No person shall be held to answer for any capital, or otherwise infamous crime, unless on a presentment or indictment of a Grand Jury, except in cases arising in the land or naval forces, or in the Militia, when in actual service in time of War or public danger; nor shall any person be subject for the same offence to be twice put in jeopardy of life or limb; nor shall be compelled in any criminal case to be a witness against himself, nor be deprived of life, liberty, or property, without due process of law; nor shall private property be taken for public use, without just compensation.
Connection:
The title of this article is "Johnson vs. Eisentrager".Supreme Court of the United States in a 1950 case called Johnson vs.
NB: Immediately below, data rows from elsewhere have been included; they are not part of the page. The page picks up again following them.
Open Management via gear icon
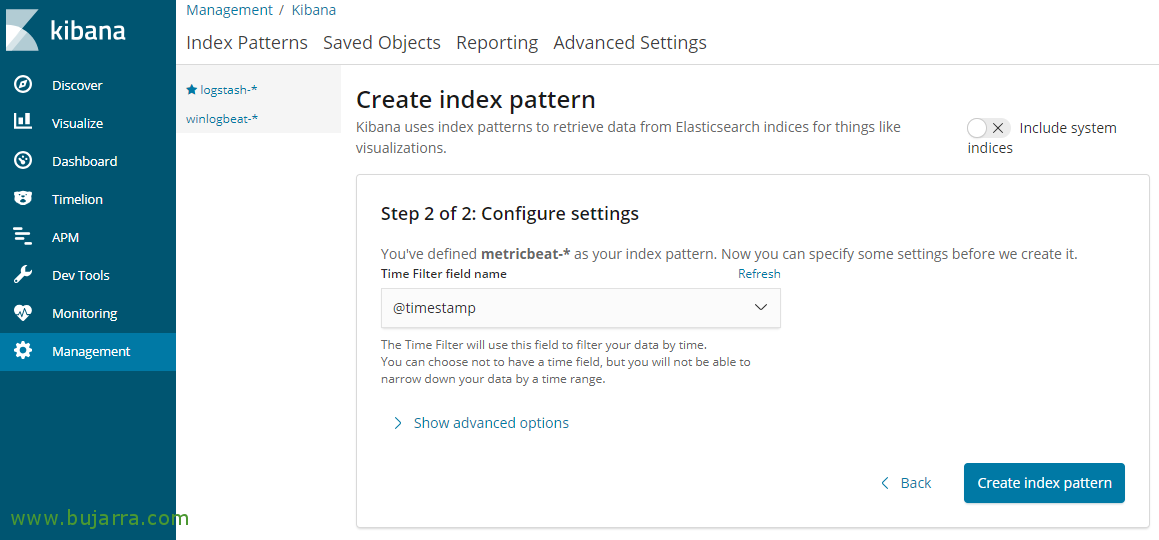Viewport: 1159px width, 540px height. point(23,351)
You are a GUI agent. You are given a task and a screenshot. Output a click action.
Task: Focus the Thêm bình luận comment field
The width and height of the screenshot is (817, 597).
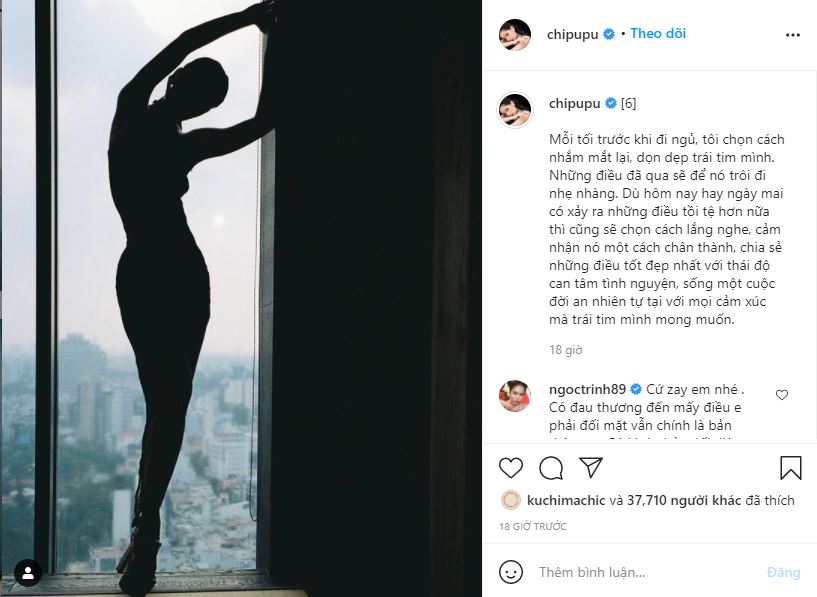pyautogui.click(x=646, y=573)
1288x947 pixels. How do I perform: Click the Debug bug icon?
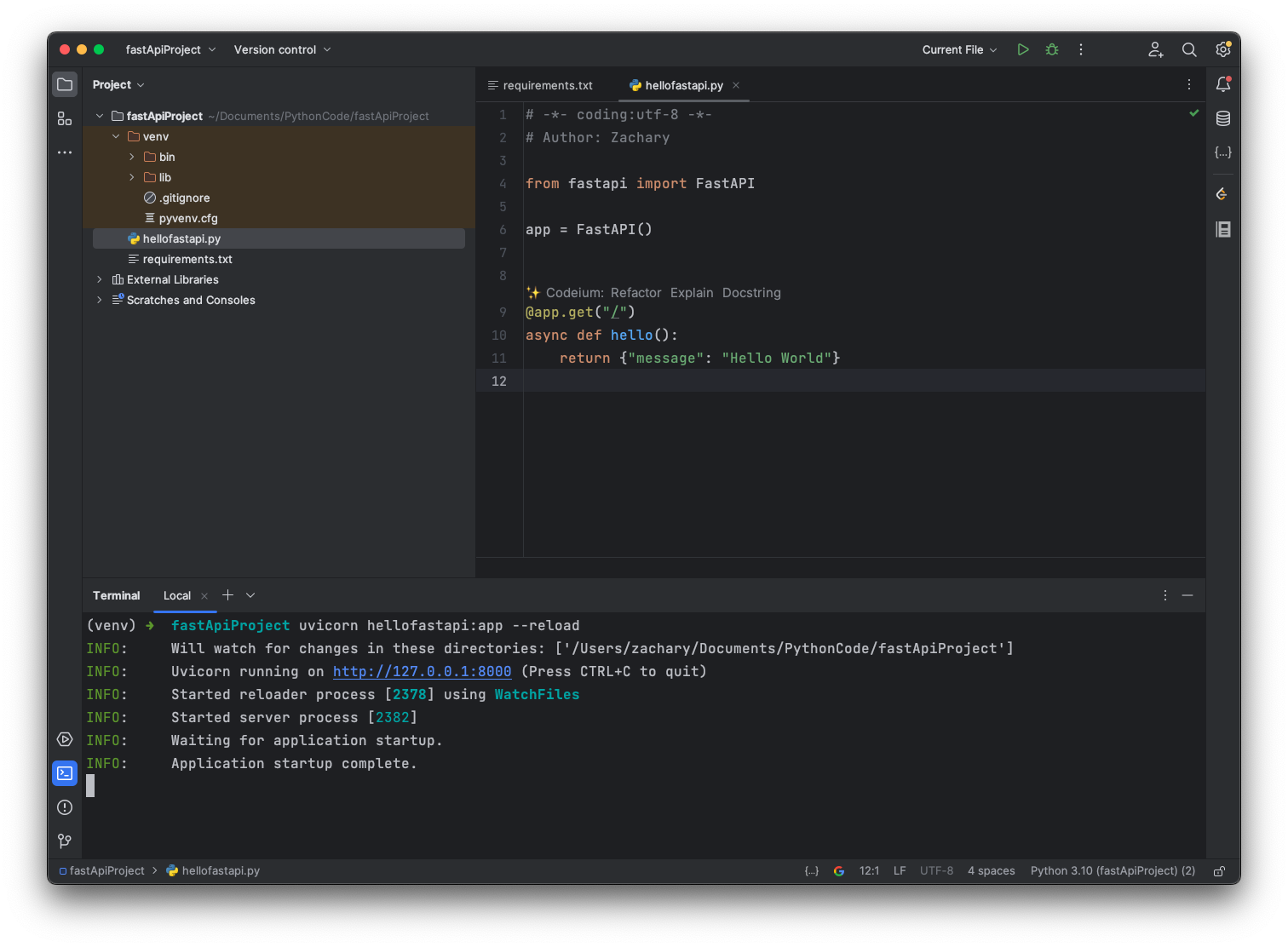point(1052,49)
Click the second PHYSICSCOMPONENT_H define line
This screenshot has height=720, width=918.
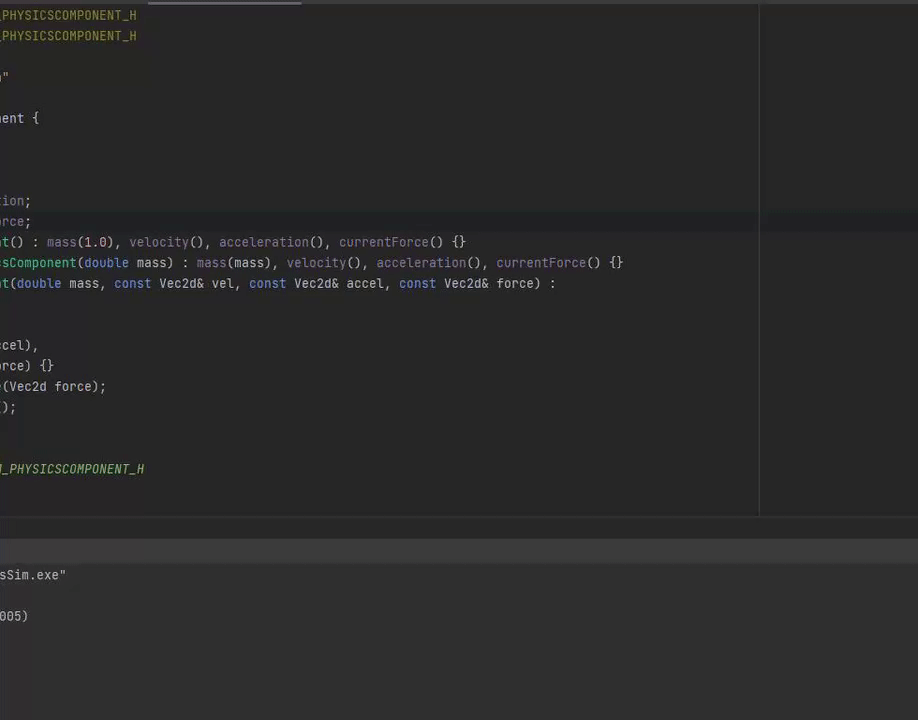click(68, 36)
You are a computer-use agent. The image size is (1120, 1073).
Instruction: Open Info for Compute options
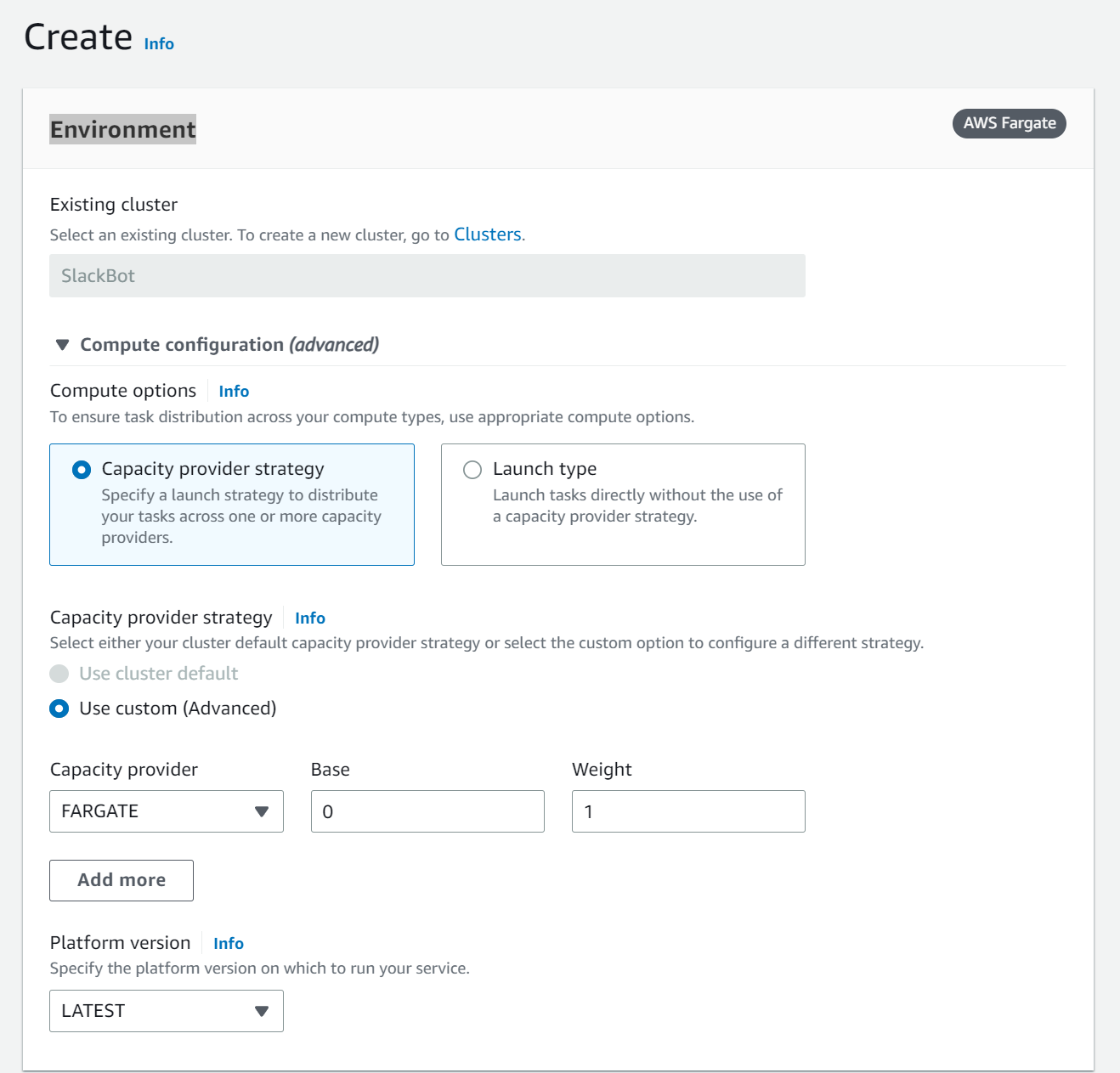[233, 391]
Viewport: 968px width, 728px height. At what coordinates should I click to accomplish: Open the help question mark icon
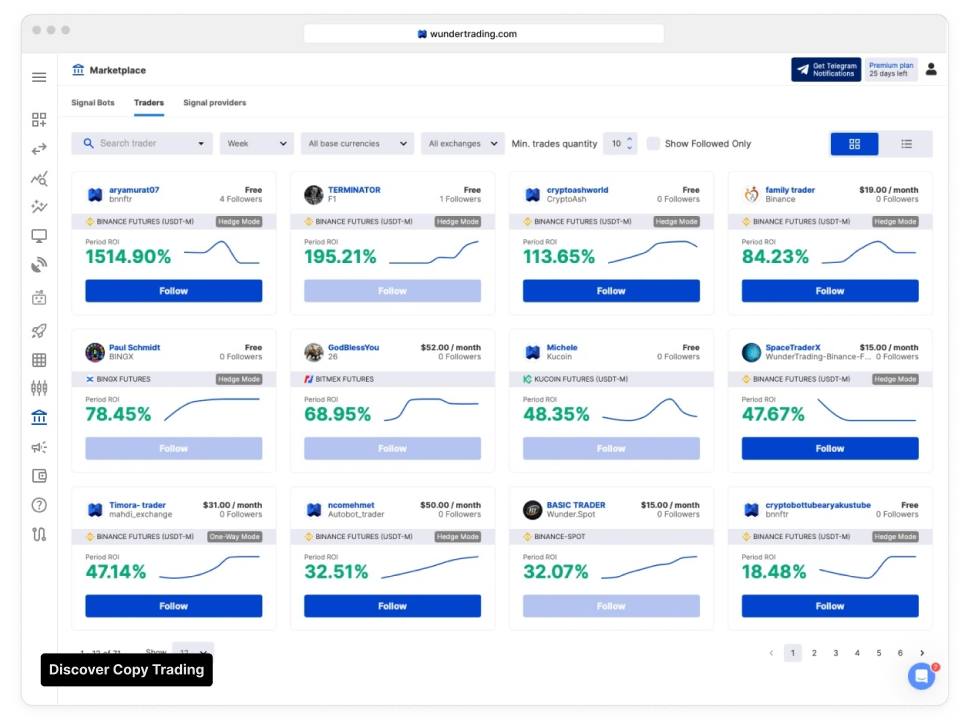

Eisentrager, the Supreme Court ruled that captured enemy soldiers, who were not citizens of the United States, could not challenge their arrest in American courts. In this article it states "Some German World War II prisoners had tried to challenge their detention in civilian American courts after they had been tried and convicted by a military court. The case is particularly interesting because of the current day issue regarding whether or not enemy combatants captured in America's "War on Terrorism" can be allowed to appeal their detention in US civil courts. The Rasul vs. Bush case deals with this in more detail below.The Court ruled that foreign enemies have no more rights than Americans do. They reasoned that American citizens conscripted into the military service are thereby stripped of their Fifth Amendment rights and as members of the military establishment are subject to its discipline, including military trials for offenses against aliens or Americans. So, the Court was saying that the military has a well established system of trying its own members and foreign enemy prisoners who are in its custody have no greater rights than the military personnel themselves. Federal judges sometime rule on whether or not a military tribunal has jurisdiction in a particular case." This ties in with the fifth amendment because they tried to take their background away from them so they can go to jail. They wanted to put them in cutody but they were protected by the fifth amendment.